• **GOAL OF THE EXERCISE**: Lines before the one containing "Given: Open the Administration" are not wanted. Transcribe that line and all after it exactly, to the end of the entries.

• **DATA FOR THIS TASK**:
○ ○ ○

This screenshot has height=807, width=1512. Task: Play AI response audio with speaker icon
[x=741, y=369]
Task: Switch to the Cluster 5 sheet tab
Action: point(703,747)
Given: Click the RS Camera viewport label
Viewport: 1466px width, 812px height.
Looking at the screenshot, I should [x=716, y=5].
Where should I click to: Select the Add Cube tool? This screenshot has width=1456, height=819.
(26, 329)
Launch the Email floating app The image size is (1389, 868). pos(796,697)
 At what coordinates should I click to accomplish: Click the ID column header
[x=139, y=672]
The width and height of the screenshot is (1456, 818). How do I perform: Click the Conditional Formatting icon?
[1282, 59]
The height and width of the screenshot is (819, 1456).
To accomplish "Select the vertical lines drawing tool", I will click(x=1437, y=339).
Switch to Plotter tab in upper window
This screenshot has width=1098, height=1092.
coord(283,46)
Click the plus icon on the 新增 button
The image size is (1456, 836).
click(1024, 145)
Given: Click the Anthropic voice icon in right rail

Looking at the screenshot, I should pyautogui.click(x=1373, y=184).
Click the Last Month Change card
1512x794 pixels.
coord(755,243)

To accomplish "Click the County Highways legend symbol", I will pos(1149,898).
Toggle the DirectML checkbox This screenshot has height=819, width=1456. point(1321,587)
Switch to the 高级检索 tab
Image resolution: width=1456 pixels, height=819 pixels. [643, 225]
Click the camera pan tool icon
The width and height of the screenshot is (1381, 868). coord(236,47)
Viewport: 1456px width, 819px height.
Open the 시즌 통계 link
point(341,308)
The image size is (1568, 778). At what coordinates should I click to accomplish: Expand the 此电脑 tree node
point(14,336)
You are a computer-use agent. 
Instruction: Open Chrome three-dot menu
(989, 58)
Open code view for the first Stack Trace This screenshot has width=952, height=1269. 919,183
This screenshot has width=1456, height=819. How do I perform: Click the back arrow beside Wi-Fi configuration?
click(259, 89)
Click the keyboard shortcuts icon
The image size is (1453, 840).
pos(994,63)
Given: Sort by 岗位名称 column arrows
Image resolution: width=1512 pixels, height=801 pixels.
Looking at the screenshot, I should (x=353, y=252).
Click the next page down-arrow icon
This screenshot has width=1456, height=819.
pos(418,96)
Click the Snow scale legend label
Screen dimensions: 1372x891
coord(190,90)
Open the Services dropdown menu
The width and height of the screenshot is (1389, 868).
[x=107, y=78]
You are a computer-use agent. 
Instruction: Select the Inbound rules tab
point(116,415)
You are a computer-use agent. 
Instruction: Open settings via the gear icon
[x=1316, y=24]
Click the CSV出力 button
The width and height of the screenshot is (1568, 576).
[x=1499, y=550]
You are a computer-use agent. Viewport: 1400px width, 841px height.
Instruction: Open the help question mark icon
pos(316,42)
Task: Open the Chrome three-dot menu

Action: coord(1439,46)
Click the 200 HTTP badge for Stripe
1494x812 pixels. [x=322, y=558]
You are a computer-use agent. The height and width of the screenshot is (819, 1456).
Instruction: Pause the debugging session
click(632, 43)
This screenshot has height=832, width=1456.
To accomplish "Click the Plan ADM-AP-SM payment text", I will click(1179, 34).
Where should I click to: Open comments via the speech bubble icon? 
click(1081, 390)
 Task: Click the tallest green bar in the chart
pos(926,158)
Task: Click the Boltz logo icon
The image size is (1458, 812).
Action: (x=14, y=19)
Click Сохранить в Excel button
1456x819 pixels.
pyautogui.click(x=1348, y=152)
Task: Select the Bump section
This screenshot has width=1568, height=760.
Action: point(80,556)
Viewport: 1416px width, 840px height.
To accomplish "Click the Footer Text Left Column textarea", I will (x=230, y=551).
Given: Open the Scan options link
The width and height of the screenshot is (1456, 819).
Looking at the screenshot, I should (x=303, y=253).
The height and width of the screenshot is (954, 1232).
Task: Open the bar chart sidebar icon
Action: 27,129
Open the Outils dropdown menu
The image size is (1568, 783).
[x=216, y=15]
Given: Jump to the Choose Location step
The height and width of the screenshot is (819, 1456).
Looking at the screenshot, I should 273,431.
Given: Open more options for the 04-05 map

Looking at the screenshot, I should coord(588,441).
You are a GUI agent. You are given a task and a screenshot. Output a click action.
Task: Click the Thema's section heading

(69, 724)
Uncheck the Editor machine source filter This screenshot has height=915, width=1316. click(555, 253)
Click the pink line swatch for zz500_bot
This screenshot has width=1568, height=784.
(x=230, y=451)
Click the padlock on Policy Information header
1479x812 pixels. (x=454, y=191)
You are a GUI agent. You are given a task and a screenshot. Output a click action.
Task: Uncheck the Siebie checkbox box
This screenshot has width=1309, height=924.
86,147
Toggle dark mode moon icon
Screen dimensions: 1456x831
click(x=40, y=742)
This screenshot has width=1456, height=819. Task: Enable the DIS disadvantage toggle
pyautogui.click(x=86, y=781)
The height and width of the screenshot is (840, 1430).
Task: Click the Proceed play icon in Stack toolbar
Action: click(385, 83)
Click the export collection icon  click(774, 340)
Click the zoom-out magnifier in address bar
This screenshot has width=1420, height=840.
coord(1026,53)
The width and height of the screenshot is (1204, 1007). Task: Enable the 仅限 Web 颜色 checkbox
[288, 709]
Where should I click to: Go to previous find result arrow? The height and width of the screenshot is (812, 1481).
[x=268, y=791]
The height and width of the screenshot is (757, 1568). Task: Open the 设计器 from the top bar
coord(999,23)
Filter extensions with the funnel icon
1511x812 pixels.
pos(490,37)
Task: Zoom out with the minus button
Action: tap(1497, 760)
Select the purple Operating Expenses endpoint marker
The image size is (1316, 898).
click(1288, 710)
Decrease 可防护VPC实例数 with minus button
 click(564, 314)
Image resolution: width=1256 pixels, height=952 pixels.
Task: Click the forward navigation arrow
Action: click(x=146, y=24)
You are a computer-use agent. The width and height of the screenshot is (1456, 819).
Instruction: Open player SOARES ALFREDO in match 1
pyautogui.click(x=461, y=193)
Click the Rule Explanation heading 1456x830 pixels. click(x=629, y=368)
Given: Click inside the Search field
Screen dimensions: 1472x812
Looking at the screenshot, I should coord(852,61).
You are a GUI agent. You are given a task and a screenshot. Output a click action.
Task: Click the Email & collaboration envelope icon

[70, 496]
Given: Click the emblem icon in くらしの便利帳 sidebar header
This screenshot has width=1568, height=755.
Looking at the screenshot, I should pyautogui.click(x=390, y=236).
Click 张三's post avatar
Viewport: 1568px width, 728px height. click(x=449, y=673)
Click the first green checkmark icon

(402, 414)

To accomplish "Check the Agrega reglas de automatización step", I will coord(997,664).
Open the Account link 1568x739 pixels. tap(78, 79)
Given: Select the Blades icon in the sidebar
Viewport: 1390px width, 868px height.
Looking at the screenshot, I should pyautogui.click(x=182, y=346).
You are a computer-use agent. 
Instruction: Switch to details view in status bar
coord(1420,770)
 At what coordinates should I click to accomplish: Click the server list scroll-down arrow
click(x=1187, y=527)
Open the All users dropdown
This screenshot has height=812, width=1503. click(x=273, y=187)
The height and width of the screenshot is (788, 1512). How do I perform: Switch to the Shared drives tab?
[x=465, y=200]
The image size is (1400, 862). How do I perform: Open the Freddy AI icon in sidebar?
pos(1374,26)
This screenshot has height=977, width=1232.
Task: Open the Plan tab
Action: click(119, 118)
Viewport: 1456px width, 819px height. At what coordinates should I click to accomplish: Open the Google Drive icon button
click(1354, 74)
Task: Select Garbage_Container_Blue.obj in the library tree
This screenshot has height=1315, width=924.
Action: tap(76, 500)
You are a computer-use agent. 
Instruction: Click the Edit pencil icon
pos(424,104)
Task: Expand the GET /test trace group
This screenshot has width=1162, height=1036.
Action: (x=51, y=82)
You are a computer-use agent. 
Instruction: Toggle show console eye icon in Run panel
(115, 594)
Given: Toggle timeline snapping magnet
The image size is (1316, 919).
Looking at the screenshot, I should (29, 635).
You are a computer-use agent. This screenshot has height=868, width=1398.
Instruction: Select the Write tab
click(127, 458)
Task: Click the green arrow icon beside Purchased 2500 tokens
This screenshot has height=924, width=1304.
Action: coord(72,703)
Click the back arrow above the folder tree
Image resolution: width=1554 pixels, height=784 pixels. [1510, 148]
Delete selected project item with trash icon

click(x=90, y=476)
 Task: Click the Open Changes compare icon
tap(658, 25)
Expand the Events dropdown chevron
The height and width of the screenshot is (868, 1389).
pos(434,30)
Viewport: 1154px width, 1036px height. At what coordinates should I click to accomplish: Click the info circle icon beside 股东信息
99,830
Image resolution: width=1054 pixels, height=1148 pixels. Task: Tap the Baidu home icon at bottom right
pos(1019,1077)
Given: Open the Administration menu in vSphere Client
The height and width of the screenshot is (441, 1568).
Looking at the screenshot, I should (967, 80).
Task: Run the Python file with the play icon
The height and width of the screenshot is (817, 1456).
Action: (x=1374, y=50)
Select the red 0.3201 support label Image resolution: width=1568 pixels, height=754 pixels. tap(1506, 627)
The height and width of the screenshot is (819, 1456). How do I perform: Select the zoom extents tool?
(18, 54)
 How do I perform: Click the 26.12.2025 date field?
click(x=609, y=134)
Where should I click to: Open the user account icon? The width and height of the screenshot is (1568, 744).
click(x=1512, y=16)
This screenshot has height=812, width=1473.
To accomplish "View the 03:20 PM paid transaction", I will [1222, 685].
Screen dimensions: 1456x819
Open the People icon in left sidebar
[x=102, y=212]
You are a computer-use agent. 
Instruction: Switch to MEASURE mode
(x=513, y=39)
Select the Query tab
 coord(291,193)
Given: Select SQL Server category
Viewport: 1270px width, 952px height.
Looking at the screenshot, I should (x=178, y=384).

○ ○ ○

• **RESULT OF THIS EXERCISE**:
Given: Open the Administration menu in vSphere Client
The height and width of the screenshot is (441, 1568).
Looking at the screenshot, I should (967, 80).
Task: Run the Python file with the play icon
The height and width of the screenshot is (817, 1456).
Action: (x=1374, y=50)
Select the red 0.3201 support label Image resolution: width=1568 pixels, height=754 pixels. tap(1506, 627)
The height and width of the screenshot is (819, 1456). How do I perform: Select the zoom extents tool?
(18, 54)
 How do I perform: Click the 26.12.2025 date field?
click(x=609, y=134)
Where should I click to: Open the user account icon? The width and height of the screenshot is (1568, 744).
click(x=1512, y=16)
This screenshot has height=812, width=1473.
To accomplish "View the 03:20 PM paid transaction", I will [1222, 685].
Screen dimensions: 1456x819
Open the People icon in left sidebar
[x=102, y=212]
You are a computer-use agent. 
Instruction: Switch to MEASURE mode
(x=513, y=39)
Select the Query tab
 coord(291,193)
Given: Select SQL Server category
Viewport: 1270px width, 952px height.
Looking at the screenshot, I should (x=178, y=384).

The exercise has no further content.